The bitap algorithm is an approximate or exact string matching algorithm that is one of the underlying algorithms of the Unix utility agrep (approximate grep). What differentiates it from other string matching algorithms is its use of bitwise operations, that make it run super fast.

The algorithm for exact string matching works by encoding the pattern to be matched in a bit matrix whose dimensions are the length of a long [31] by the length of the alphabet. So, let’s work with a small alphabet of size 3. A pattern such as “abcc” would be encoded as

1111111111111111111111111111110 # pattern/a
1111111111111111111111111111101 # pattern/b
1111111111111111111111111110011 # pattern/c

see more ยป

In the “a” row, there’s a 0 for every instance of “a” in the pattern, as indexed into the corresponding bit array. The same applies to “b” and “c.” The letter “c” occurs in the 3rd and 4th place of the pattern, so the 3rd and 4th lower order bits are set to 0. Everything else is a 1.

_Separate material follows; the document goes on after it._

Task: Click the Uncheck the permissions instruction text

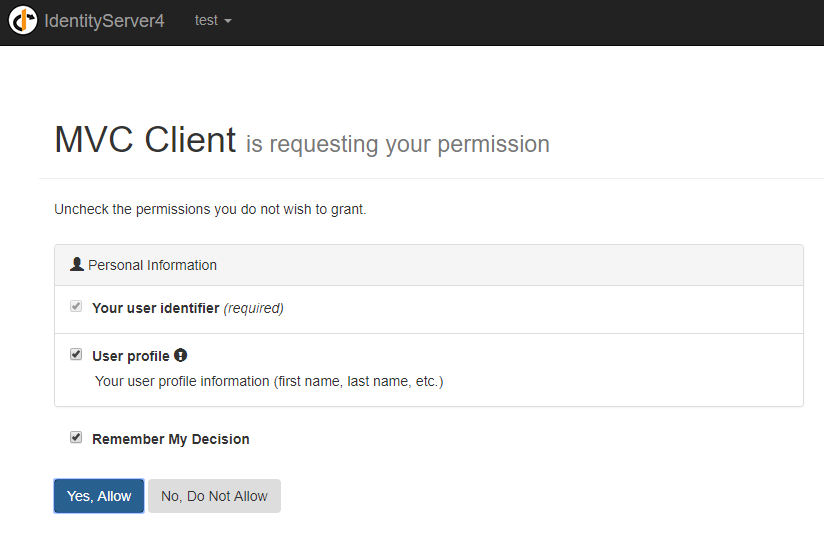Action: pyautogui.click(x=210, y=210)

Let’s match this pattern to the text “aaabcca,” which requires a separate bit array for keeping track of how far we’ve gotten, if we need to start over, etc. More precisely, this bit array keeps track of all matches of the current iteration. We initialize this bit array to ~1 (not 1, long format)

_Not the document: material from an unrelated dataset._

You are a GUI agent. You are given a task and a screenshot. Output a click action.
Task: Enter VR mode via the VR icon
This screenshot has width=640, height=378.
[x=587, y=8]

1111111111111111111111111111110 # state

Now, we iterate through the characters of our text “aaabcca.” Here’s where the bitwise operations come in. We 1) select the first letter of the text and bitwise-or the corresponding pattern bit matrix with our state and 2) left shift the state over 1:

Text aaabcca
1111111111111111111111111111110 # pattern/a
1111111111111111111111111111110 # old state
1111111111111111111111111111100 # new state

Awesome, a 0 indicates a match and a 1 indicates a mis-match at the corresponding position. So, so far, we’ve got a match of “a” and are ready to see if the next letter matches too. Next:

Text aaabcca
1111111111111111111111111111110 # pattern/a
1111111111111111111111111111100 # old state
1111111111111111111111111111100 # new state

We’ve still just got a match at “a”…

Text aaabcca
1111111111111111111111111111110 # pattern/a
1111111111111111111111111111100 # old state
1111111111111111111111111111100 # new state

OK, I’m getting bored…

Text aaabcca
1111111111111111111111111111101 # pattern/b
1111111111111111111111111111100 # old state
1111111111111111111111111111010 # new state

Text aaabcca
1111111111111111111111111110011 # pattern/c
1111111111111111111111111111010 # old state
1111111111111111111111111110110 # new state

Text aaabcca
1111111111111111111111111110011 # pattern/c
1111111111111111111111111110110 # old state
1111111111111111111111111101110 # new state

Suppose the pattern is of length m. Each iteration checks the new state for whether the m+1th lowest bit is a 0. If it is, that means the pattern was matched to completion, like in this case! Awesome, we win.

Due to the limitation of this algorithm to strings of 31 characters or less, the runtime is O(1). The number of bitwise operations required is 2n, where n is the length of the text.